Interview: UDISCOVERMUSIC (2020)

July 12, 2020

The following article appeared on the uDISCOVERMUSIC website in July 2020...

 

“This group of musicians were all happy to be there working with me,” says Sting in an exclusive interview with uDiscover Music.


No one could say that Sting didn’t take his time and choose his moment to segue into his solo career. On July 12, 1985, the day before he became one of the stars of the “global jukebox” of Live Aid, that moment arrived with the release of The Dream of the Blue Turtles. In an exclusive new interview with uDiscover Music, Sting reminisces about a staging post album that holds many happy memories.


The Police frontman had enjoyed global superstardom and multi-million sales with the English trio across the course of five memorable albums from 1978 to 1983. But during that time, the only release to bear his own name was the knowingly nostalgic single “Spread A Little Happiness.” His cover of a 1929 composition by Vivian Ellis and Clifford Grey was used over the closing titles of the film adaptation of Dennis Potter’s Brimstone & Treacle, in which Sting starred.


The Police recorded what turned out to be their final album, the world-beating Synchronicity, in early 1983 in Montserrat. They then toured it, performing over 100 shows in three continents, between that July and the following March. The inevitable tensions of the studio and the road took a toll that would curtail the group’s reunion for an intended sixth record in 1986.

In any case, as always happens come the end of any worldwide tour, Sting, Andy Summers and Stewart Copeland had earned some personal time. Sting used his to realize a dream, in more ways than one, and to put together a band that would meet the scale of his new musical ambitions.


“We got on like a house on fire”


“I met Branford Marsalis,” he tells us of the band’s January 1985 origins, “and we got on like a house on fire and started talking about music. I said I was interested in starting a band. I didn’t specify what type of band it would be. But obviously, the people he knew from the jazz world were from that world. They came from Weather Report, Miles Davis…Branford had played with [Art] Blakey and the first person he brought to my attention was Kenny Kirkland, who was this amazing piano player.”


The line-up for the album was already taking shape. “As soon as he sat down and started to play,” says Sting of Kirkland, “he was in the band. “That was much the case with everyone Branford brought in. Obviously musicians of a very high caliber, but they were also of a generation that had been brought up with pop and rock music as part of their landscape. It wasn’t just [that] they’d only been exposed to jazz.”


But by no means was the superstar planning to desert his rock audience. These musicians, he remembers, “knew where I was coming from, and the idea was not really to make a jazz record. We made a record with a feel of jazz, maybe, but the music was arranged and then we played it. Then everybody said, ‘Oh, I’m making a jazz record.’ But that wasn’t the case.”


A Blue Wave of creativity


Sessions for The Dream of the Blue Turtles began in March, in the conducive setting of Blue Wave Studios in Barbados. The album’s title was inspired by a vivid dream Sting had on his first night on the island. He shared the production credit with Pete Smith. “It’s a very difficult thing to define what a producer is,” says the frontman, “and I think the only way to define it is by the limitations of the artist.

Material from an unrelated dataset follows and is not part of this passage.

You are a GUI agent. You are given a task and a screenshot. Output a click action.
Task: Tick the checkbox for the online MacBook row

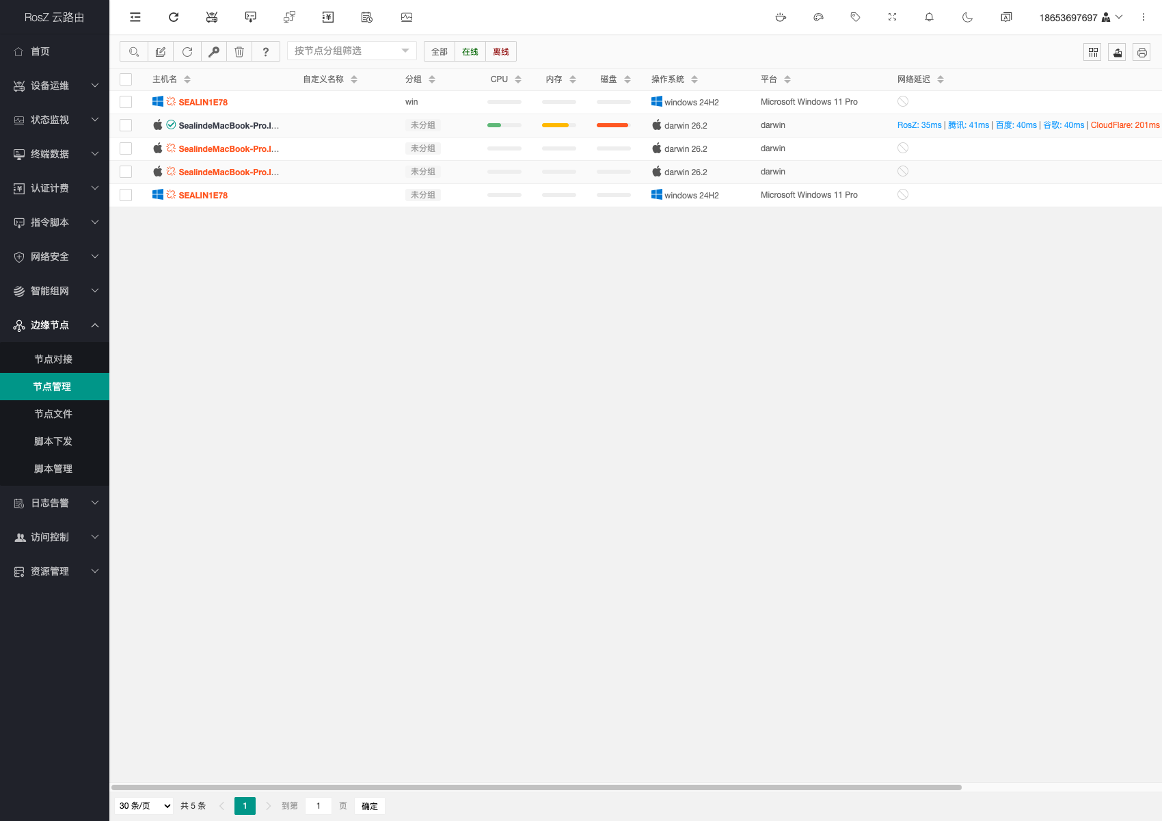tap(126, 125)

“Some producers do everything. They arrange the music. They even make the music. They, sometimes, write the music. They might even sing the music. Pete was a really good engineer and he had a really good vibe.”


Other players on the sessions included future Rolling Stones bassist Darryl Jones and similarly revered drummer Omar Hakim. Combined with the core players Sting identified, the group worked happily and productively. “The atmosphere was obviously very good,” he says. “We all got on. Pete Smith was very funny and kept everybody’s mood up.


“It’s the same way I’ve always worked,” he goes on. “Music is a happy thing, and this group of musicians were all happy to be there working with me, working on this material, so it was a lovely experience.”


The album’s lead single would be the upbeat and uplifting “If You Love Somebody Set Them Free,” which became a top three hit on the Billboard Hot 100 and topped the magazine’s Mainstream Rock chart. Sting told the NME that the song was an antidote to The Police’s “Every Breath You Take.”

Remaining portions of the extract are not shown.